▸ **What you will do**: Copy the listing lines verbatim, starting with the line that contains "The image size is (1280, 678)." and going on through the line that contains "The height and", both included.

▸ **Exercise inputs**:
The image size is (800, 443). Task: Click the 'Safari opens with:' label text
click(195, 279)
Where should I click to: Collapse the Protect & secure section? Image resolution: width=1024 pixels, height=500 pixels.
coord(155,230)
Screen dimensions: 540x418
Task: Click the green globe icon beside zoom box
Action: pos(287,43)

---

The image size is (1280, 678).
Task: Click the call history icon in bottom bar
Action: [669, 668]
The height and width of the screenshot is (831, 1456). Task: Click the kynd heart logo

▸ **Task solution**:
The image size is (1280, 678).
Task: Click the call history icon in bottom bar
Action: [669, 668]
The height and width of the screenshot is (831, 1456). Task: Click the kynd heart logo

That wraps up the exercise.